There are over 200,000 family trusts in New Zealand. While not everyone needs a trust, for many people, the advantages of having one far outweigh the disadvantages. They are extremely personalised – a family trust in Auckland will not be the same as a trust made in Wellington. Every family has their own unique needs that have to be addressed individually.
The goals of the trust are to protect the financial future of your children. It is important to hire a trustworthy accountant and a family lawyer so that you can minimise the risk of making a mistake during the process. To secure your child’s future, here are some of the things to avoid:
Assigning the Wrong Trustee
A trustee is someone who manages your trust on the behalf of your children. A common choice for a trustee is one of your siblings – though your brother or sister is a respectable choice, they may not be the best option. Even if they have the best interest of your children in mind, they may not have the financial know-how to manage large sums of money.
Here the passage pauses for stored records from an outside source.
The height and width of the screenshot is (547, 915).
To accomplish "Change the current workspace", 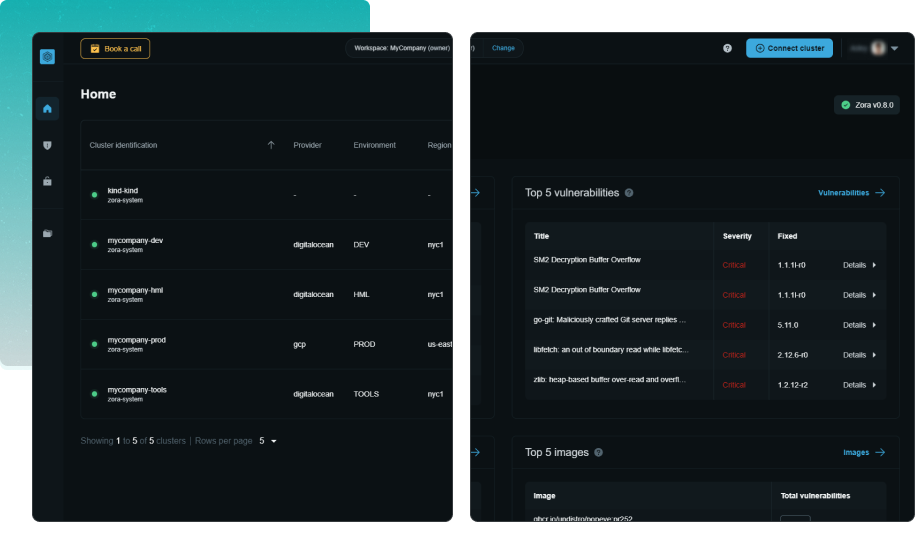I will pos(503,48).
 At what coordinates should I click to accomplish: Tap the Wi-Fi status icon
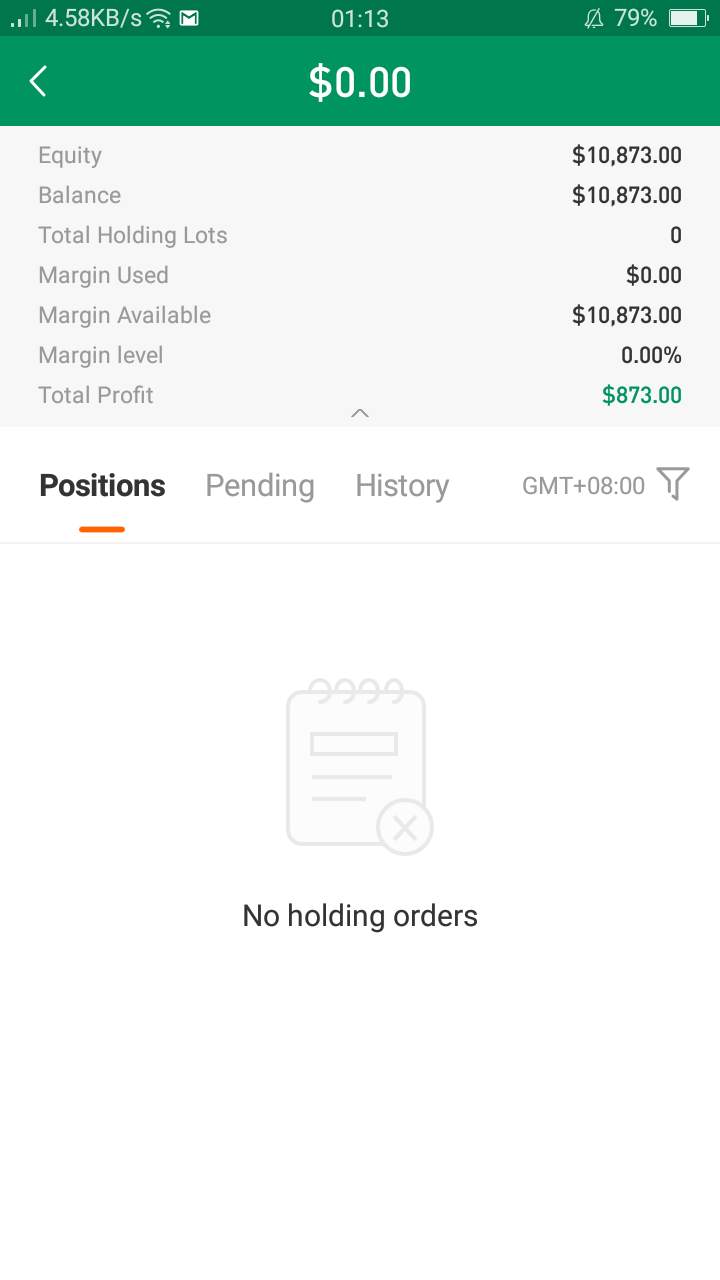click(x=159, y=18)
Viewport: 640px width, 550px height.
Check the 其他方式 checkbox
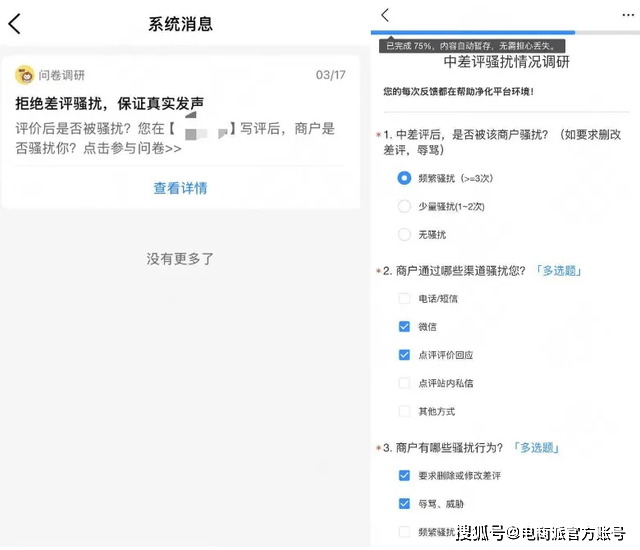click(x=404, y=411)
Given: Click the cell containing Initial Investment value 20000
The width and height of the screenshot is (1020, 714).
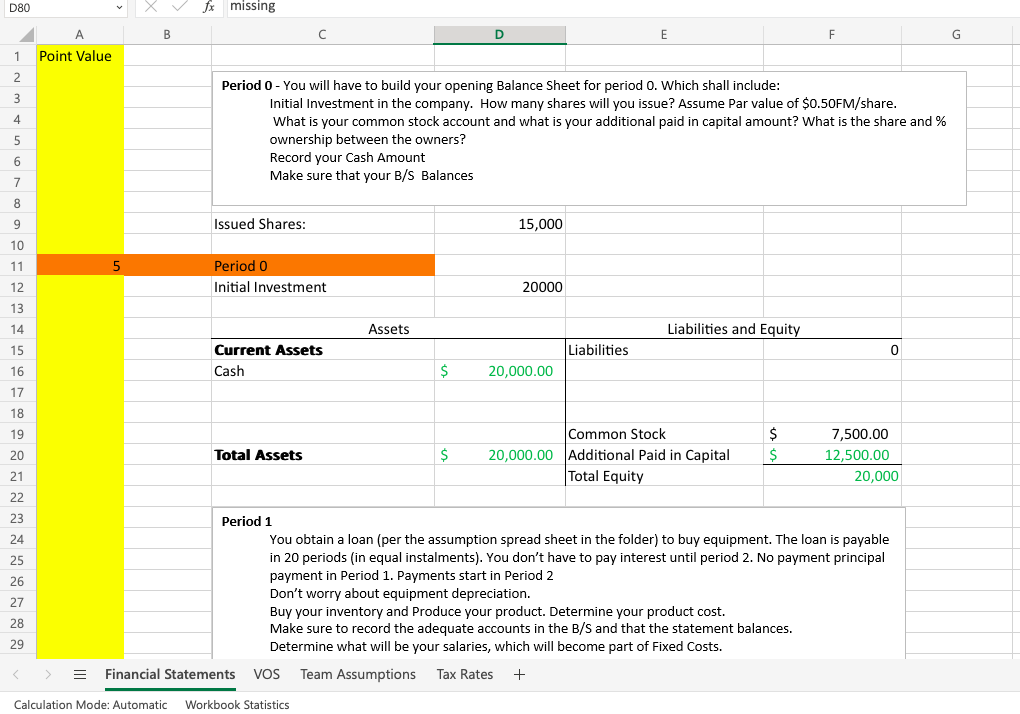Looking at the screenshot, I should tap(499, 287).
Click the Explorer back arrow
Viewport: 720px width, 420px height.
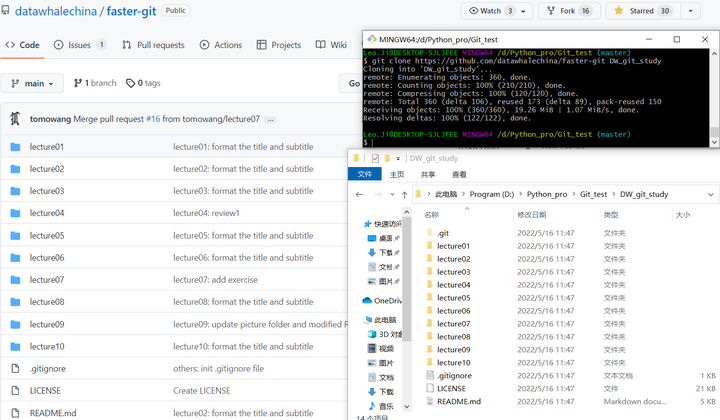pos(357,194)
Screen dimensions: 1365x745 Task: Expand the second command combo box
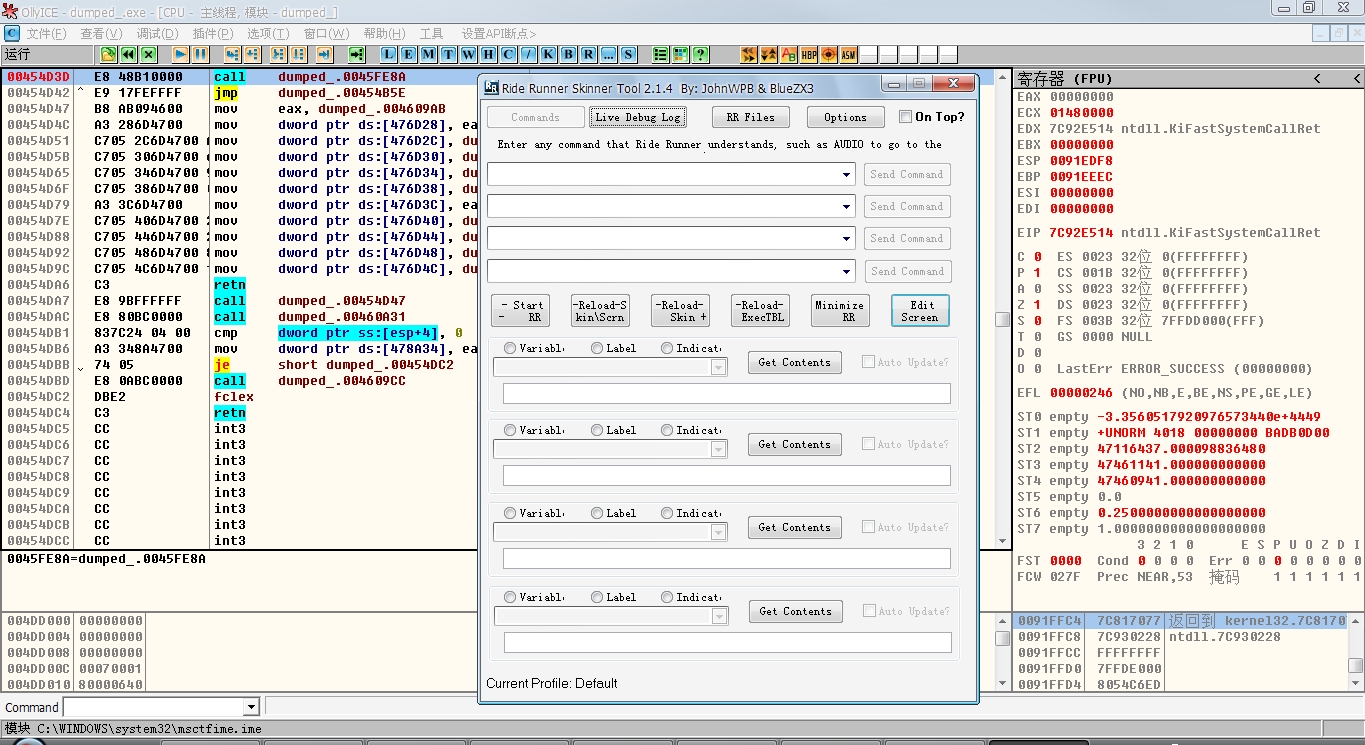coord(847,207)
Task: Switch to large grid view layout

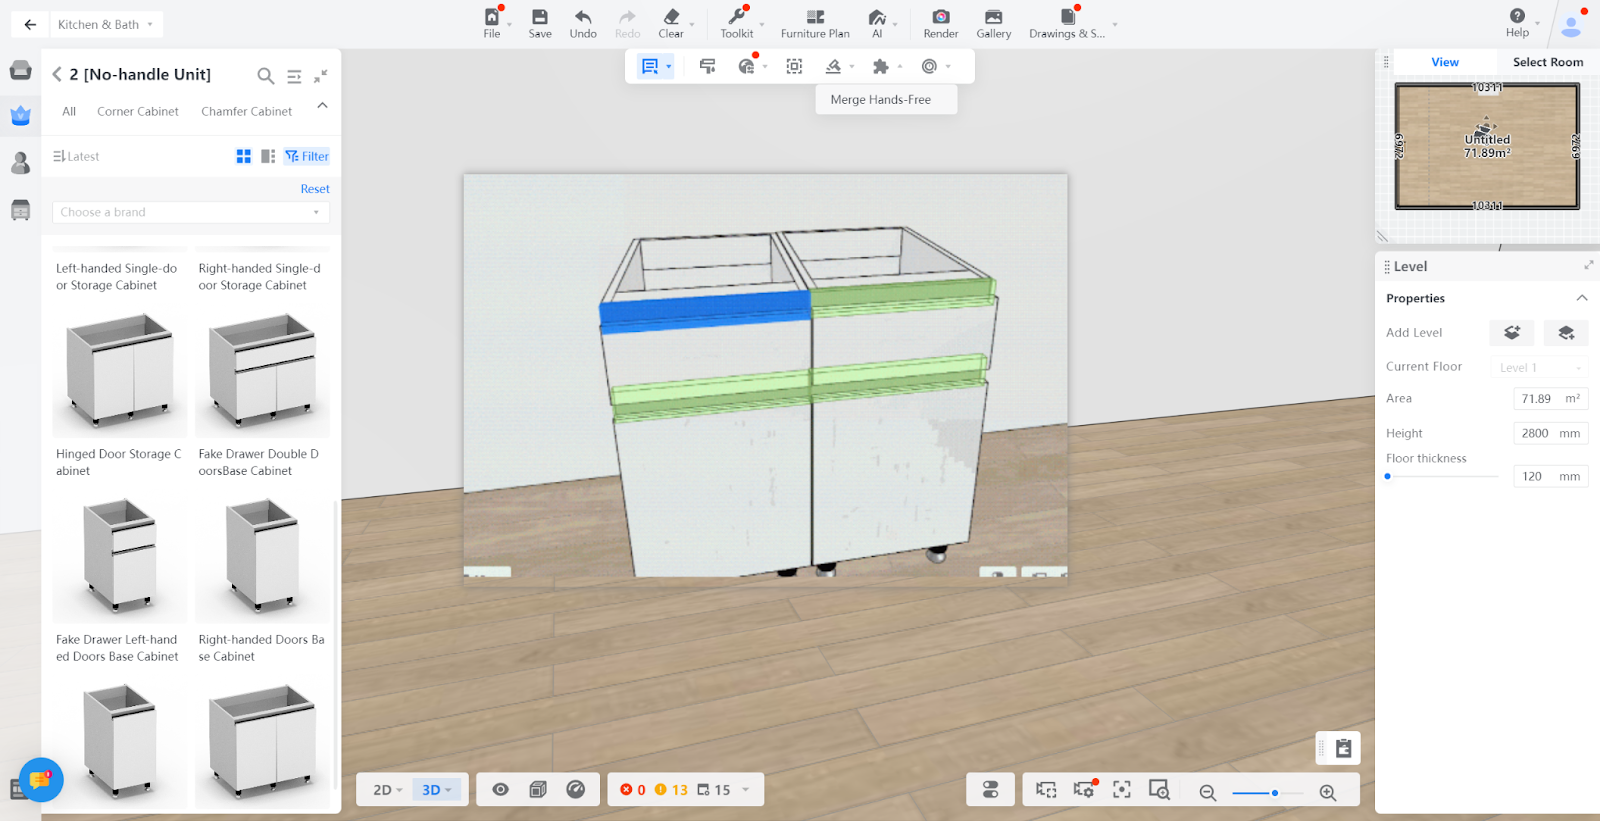Action: point(243,156)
A safe alternative would be to appoint multiple co-trustees instead. Along with your sibling, you can ask a bank to be your trustee as well. This ensures that there is proper check and balance on the ones managing your money.
Too Much, Too Soon
A trust is there to safeguard your children’s future. Though many trusts give your children access to the money by the time they are 21 to 25 years old, it may be better to leave the larger portions of the trust for later. Wait until your children are older and have more control of how to spend their inheritance. You can also set up a trust so that they have a limited amount of money available for certain investments, such as purchasing a property.
A trust is there to secure your child’s future. You have to set it up in such a way that you can prevent them from making unwise financial decisions.